SELECTED EXTRACT:
Shlomo Sanders, CTO, Ex Libris

This article is an update of the March 2015 blog “Linked Library Data: Making It Happen.” Indeed, a lot has happened since then.

One of the things that has not changed since then is that libraries still rely heavily on integrated systems for managing and delivering library services. These systems encompass a wide range of services and have multiple components empowered by a central catalog, whose records are still usually in MARC 21 format. Yes, MARC has not gone away in the last 2 years. I think it is safe to say that the consensus is that any linked data library must continue to support MARC for many years to come and at the same time endeavor to support new and improved workflows that incorporate linked data.

The Ex Libris Alma® library management system now has over 1,000 signed institutions. This is a significant number and has the potential to create a large, uniform, linked data library community. As an example, Alma will soon support publishing MARC in BIBFRAME format. Immediately upon release, close to one billion bibliographic records worldwide can be available as BIBFRAME. All a customer needs to do is turn on the BIBFRAME publishing feature with a click on a single checkbox.

DATASET EXTRACT:

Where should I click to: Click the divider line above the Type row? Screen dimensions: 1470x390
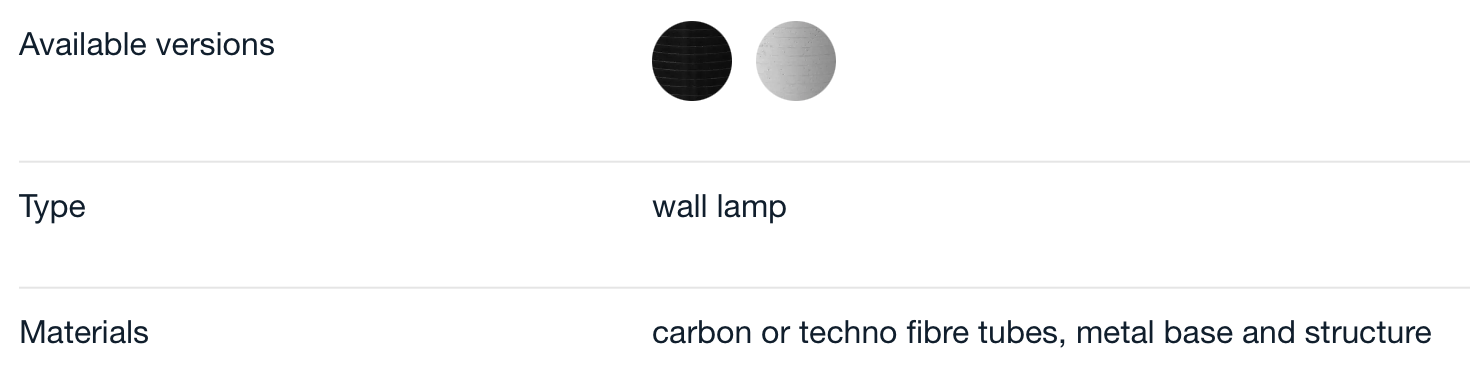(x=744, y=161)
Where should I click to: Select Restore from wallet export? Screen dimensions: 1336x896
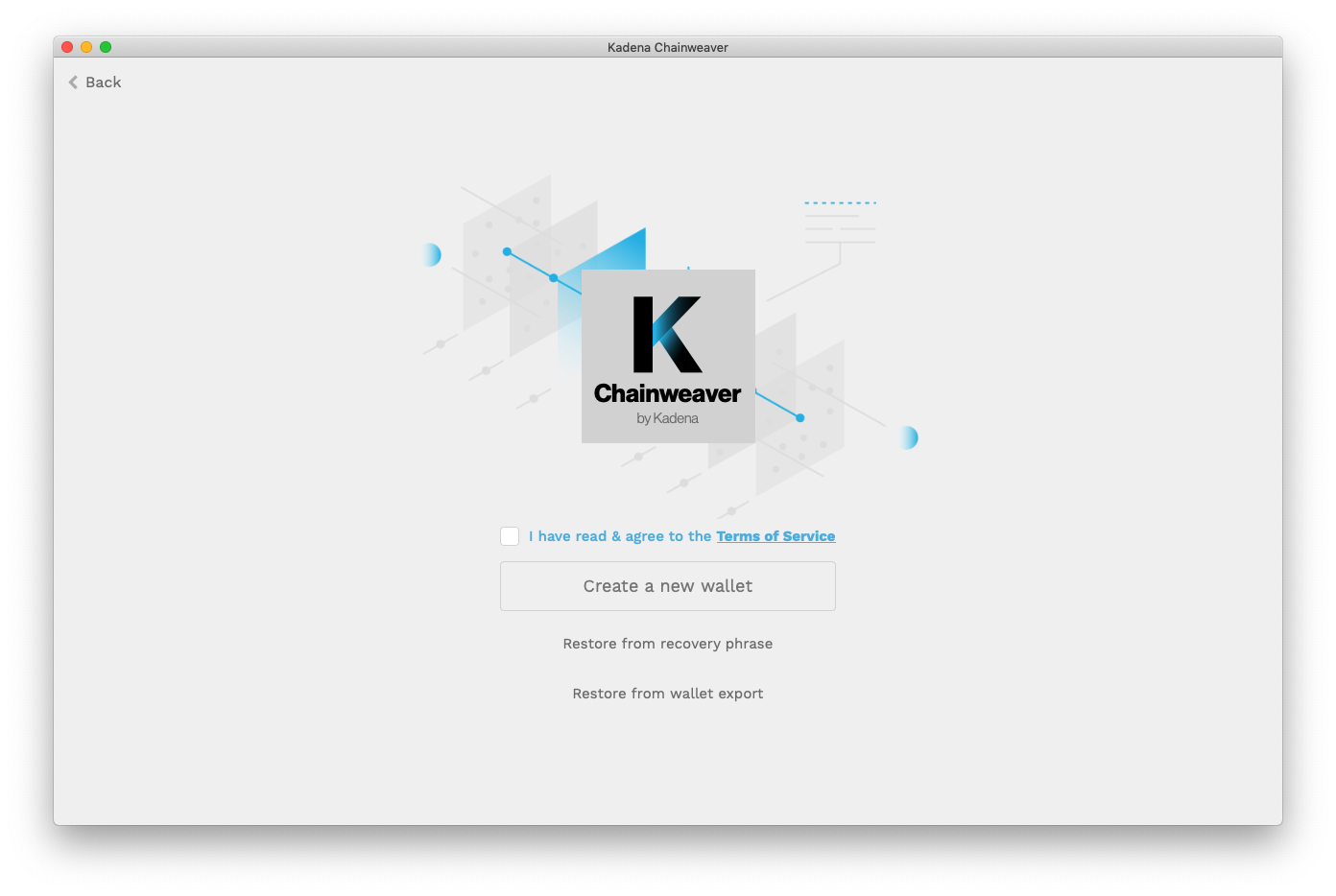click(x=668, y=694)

WHAT TO WORK ON:
**a.** In the linked library data article, update the part that opens with the words containing "This article is" and closes with "incorporate linked data.", swapping "integrated systems" for "unified platforms".
**b.** According to the linked library data article, how many signed institutions does the Alma library management system now have?

WORKED SOLUTIONS:
**a.**
This article is an update of the March 2015 blog “Linked Library Data: Making It Happen.” Indeed, a lot has happened since then.

One of the things that has not changed since then is that libraries still rely heavily on unified platforms for managing and delivering library services. These systems encompass a wide range of services and have multiple components empowered by a central catalog, whose records are still usually in MARC 21 format. Yes, MARC has not gone away in the last 2 years. I think it is safe to say that the consensus is that any linked data library must continue to support MARC for many years to come and at the same time endeavor to support new and improved workflows that incorporate linked data.

**b.** Over 1,000.